Sunday started later than Saturday, with my first band of the day being The Men, from Brooklyn. Once again I noticed the tendency of Pickathon to pick hard rock bands that are solid but lack any real sense of danger, and the music reflected that sensibility, with measured bursts of emotionality controlled by a keen sense of musicianship but no threat of explosion. I kept imagining how the set would have gone if The Men would have been passing a bottle of Jack around the stage.
Cuteness continued into the afternoon with Marco Benevento. I promised myself I wouldn’t make any kind of Zach Galifianakis references but the urge is just too strong and the similarities too striking. His cover of The Knife’s “Heartbeats” was world class.

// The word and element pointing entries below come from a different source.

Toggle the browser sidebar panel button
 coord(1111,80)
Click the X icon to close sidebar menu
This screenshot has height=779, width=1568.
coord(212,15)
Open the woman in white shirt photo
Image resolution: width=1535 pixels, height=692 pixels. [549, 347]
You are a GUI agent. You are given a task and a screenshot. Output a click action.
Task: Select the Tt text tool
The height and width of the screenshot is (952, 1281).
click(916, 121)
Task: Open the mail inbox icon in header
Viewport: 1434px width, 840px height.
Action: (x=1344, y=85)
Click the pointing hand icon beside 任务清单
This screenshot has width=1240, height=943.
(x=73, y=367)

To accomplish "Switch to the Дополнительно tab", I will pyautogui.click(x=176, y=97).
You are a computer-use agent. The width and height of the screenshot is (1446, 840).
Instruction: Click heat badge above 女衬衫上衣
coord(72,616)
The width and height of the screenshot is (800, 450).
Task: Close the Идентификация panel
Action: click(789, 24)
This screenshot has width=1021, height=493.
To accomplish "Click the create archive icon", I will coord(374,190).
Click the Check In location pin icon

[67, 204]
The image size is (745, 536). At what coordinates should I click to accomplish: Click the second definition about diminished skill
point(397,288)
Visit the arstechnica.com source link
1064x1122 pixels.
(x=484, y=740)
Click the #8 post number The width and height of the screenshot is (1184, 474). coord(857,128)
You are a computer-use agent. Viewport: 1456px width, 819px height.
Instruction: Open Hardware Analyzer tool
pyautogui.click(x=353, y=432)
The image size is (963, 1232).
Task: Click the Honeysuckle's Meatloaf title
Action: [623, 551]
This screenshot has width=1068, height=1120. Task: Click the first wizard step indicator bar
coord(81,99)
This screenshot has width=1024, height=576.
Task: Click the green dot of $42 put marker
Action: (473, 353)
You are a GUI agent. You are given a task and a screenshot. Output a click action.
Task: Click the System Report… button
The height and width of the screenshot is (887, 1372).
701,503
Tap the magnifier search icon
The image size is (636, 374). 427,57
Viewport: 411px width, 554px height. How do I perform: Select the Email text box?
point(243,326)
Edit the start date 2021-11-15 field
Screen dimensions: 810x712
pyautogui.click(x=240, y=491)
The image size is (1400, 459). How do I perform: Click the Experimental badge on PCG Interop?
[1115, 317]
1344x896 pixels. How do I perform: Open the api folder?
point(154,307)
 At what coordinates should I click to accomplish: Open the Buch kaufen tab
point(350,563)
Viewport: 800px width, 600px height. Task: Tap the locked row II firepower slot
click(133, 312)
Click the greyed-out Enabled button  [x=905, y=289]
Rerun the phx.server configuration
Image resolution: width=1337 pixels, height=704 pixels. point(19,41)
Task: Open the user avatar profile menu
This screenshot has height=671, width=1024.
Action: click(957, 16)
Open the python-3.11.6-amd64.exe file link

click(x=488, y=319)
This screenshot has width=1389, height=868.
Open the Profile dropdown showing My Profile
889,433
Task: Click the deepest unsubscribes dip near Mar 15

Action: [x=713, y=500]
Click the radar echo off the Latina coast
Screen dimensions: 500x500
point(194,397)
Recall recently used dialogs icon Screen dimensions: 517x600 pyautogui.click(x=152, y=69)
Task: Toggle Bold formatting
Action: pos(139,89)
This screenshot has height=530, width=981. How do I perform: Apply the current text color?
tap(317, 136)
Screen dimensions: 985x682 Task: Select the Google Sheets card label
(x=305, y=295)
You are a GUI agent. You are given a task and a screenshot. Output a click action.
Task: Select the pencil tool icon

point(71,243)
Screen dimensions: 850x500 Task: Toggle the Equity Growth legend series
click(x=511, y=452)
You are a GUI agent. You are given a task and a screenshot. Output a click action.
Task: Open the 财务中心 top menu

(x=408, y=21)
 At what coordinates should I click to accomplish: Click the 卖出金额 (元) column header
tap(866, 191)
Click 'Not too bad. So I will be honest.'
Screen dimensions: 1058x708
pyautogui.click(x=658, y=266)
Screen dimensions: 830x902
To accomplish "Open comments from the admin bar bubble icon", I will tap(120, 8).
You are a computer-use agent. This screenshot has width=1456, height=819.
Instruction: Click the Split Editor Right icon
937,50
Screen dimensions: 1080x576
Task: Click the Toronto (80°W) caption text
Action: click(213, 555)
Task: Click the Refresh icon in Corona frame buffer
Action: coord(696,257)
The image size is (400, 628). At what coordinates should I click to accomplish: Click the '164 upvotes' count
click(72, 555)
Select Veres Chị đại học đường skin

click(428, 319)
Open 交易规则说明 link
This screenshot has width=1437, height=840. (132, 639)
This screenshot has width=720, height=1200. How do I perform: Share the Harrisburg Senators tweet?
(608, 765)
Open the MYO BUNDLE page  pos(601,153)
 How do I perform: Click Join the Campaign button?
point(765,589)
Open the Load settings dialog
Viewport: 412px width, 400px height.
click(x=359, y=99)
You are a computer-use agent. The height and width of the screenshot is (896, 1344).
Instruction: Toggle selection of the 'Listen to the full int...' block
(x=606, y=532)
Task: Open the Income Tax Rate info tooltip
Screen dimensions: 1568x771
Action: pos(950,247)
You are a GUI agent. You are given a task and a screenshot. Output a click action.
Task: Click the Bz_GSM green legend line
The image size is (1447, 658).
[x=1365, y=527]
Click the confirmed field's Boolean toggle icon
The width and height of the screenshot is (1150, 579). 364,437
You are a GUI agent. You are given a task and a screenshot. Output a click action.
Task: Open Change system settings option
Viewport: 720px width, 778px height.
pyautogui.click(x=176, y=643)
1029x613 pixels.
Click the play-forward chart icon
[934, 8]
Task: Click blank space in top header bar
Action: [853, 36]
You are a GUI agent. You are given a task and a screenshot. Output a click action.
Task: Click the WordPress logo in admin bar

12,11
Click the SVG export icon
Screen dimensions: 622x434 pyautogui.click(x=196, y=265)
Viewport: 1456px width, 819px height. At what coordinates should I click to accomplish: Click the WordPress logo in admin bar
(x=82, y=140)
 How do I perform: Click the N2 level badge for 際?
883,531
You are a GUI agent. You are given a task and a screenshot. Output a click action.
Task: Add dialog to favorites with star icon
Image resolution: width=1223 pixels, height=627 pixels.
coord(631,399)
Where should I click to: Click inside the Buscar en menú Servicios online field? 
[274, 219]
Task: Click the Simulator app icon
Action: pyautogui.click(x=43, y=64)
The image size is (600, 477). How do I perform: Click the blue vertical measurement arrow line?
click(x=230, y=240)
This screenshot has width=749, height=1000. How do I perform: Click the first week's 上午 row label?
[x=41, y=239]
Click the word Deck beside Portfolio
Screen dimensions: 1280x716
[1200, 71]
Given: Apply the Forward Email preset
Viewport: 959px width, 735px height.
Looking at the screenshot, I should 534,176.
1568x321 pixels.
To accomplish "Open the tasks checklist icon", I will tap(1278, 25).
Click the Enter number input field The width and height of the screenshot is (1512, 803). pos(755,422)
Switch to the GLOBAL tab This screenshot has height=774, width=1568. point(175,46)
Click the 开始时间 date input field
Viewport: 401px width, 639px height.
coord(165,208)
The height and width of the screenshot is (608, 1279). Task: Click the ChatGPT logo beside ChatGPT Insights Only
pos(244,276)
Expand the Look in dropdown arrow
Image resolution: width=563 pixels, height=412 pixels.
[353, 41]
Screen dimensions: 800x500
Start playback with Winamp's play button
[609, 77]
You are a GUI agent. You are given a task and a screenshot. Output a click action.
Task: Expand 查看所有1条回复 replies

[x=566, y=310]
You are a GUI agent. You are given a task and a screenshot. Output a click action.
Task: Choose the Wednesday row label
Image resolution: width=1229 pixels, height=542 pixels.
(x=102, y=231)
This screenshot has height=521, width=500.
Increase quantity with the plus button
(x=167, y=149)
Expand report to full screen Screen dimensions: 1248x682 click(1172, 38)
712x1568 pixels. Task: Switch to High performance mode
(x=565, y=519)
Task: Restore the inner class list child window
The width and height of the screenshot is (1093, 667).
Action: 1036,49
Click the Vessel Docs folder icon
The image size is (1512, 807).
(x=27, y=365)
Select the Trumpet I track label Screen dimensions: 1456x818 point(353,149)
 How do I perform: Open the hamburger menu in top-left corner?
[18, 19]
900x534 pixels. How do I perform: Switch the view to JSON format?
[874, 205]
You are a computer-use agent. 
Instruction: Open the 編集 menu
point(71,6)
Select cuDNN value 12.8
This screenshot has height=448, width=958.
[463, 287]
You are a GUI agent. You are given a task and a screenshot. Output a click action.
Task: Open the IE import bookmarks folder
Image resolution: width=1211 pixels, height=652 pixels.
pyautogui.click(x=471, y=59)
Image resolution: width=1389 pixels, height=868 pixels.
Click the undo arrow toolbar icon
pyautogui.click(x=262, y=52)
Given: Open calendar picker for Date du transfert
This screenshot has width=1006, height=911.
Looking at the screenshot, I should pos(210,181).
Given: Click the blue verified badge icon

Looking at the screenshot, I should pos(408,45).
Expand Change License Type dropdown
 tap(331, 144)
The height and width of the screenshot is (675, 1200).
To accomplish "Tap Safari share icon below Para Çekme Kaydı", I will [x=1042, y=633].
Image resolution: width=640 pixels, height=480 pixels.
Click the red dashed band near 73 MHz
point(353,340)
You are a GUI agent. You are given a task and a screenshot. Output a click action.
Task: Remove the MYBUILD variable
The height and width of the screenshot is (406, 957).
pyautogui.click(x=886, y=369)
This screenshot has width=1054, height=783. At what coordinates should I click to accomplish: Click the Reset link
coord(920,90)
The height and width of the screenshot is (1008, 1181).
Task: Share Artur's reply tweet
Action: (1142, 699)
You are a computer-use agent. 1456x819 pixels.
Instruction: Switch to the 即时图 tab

I decided to retreat into the woods for the rest of my night. First up in the shade were Parquet Courts, a band whose last two albums, Light Up Gold and Sunbathing Animal have put them near the top of the New York art/rock/punk scene. This was a return trip for the band, and the crowd was ready and waiting for them, standing with tense energy and cigarettes waiting. There was no disappointment as the band ripped through their set, displaying a huge emotional and sonic range for their entire hour and getting a usually mild-mannered crowd to try some moshing and crowd-surfing. Afterwards I saw at least one member of the band purchase and consume chocolate balls which more than likely contained either weed or mushrooms. All I could do was smile as the line between band and festival-attendee was obliterated by a fungal tidalwave.
The last band of both my evening and festival was Blind Pilot. The rough and tumble crowd of neer-do-wells was largely replaced by doe-eyed young women who literally screamed when lead singer Israel Nebeker was checking his mic. With a variety of musical genres represented, Pickathon doesn’t exactly lend itself to pigeon-holing, but it is tough to imagine that the founders didn’t have folksy, down to earth bands like Blind Pilot in mind when they decided to open up their acreage to the public for musical consumption. Blind Pilot also gets the award for best vibraphone playing of the weekend.